OUR BREWING PROCESS
OUR BREWING PROCESS
MILLING
Best quality English barley is soaked in water to germinate and then kiln dried to produce malt - the first stage in producing the sugars needed for fermentation.
Selected malts are then gently ground through the rollers of our ancient mill to produce grist. The Malts are carefully blended to provide the correct flavour for each type of beer.
MASHING
Grist is infused (like tea) in hot liquor (water) in a large vessel called a mash tun. In this process the starch in the malt is converted into fermentable sugars.
When all the fermentable sugars have been converted, the mash bed is sparged with hot liquor (water) to extract the sugar rich liquid known as wort.
BOILING
The sugar-rich wort runs from the mash tun into the Copper ready for boiling and the addition of hops. Our beers contain only the finest quality full-leaf hops, almost all English, an essential ingredient in preserving the beer and providing aroma and dry flavours.

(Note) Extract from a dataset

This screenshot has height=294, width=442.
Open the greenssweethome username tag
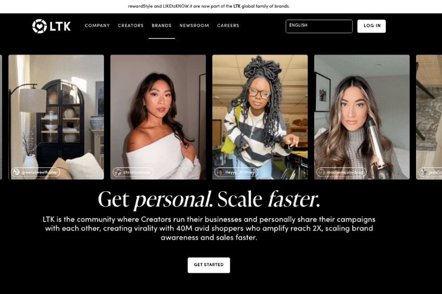pos(35,172)
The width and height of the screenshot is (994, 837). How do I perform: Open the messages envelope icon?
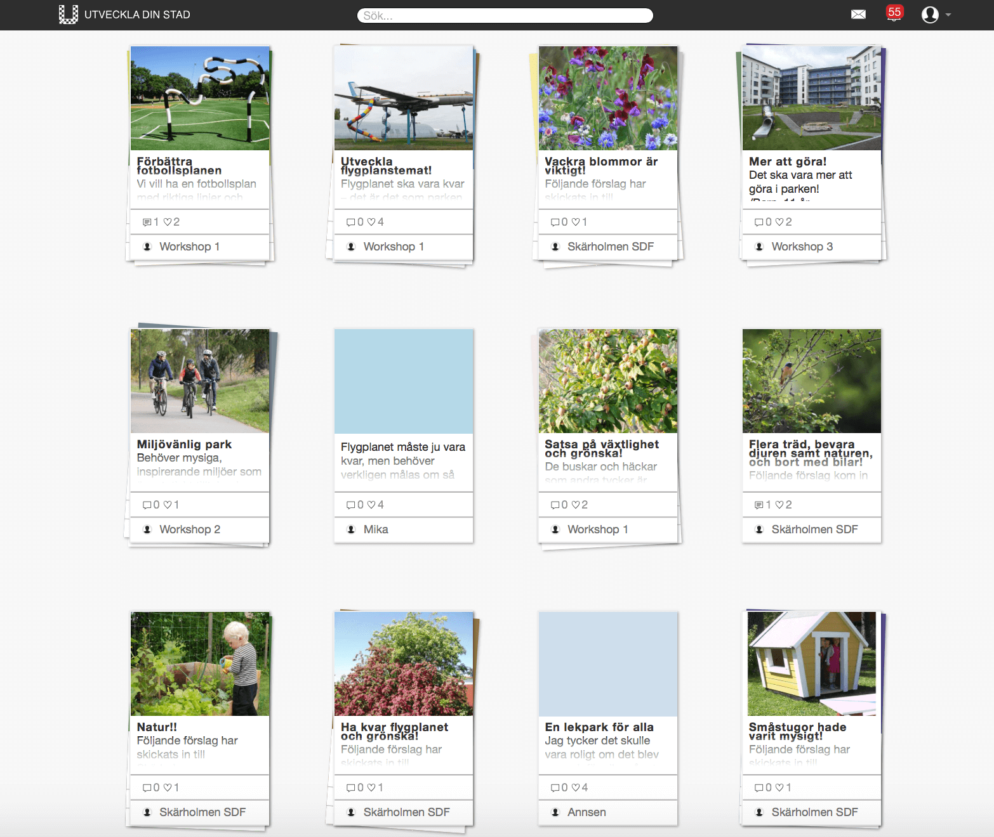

These carefully blended hops are added to the wort in the copper- the different varieties of hops give the beers their distinctive aromas and dry (bitter) taste.
FILTERING
The hopped wort is filtered through the hop back to remove spent hops and to help in the cooling process. The wort is then drawn down from the hop back vessel to the chiller where the hot liquid runs over cold water pipes, cooling it, before passing to the fermentation vessels, at a temperature at which our yeast thrives.
The wort is transferred into our fermentation vessels and yeast is introduced. Fermentation lasts 3 to 4 days, converting the fermentable sugars to produce our legendary beer.
RACKING
The beer is transferred to racking tanks where it will be held and tested before racking into casks.
Our Theakston beer is then distributed to pubs all over the country for you to enjoy!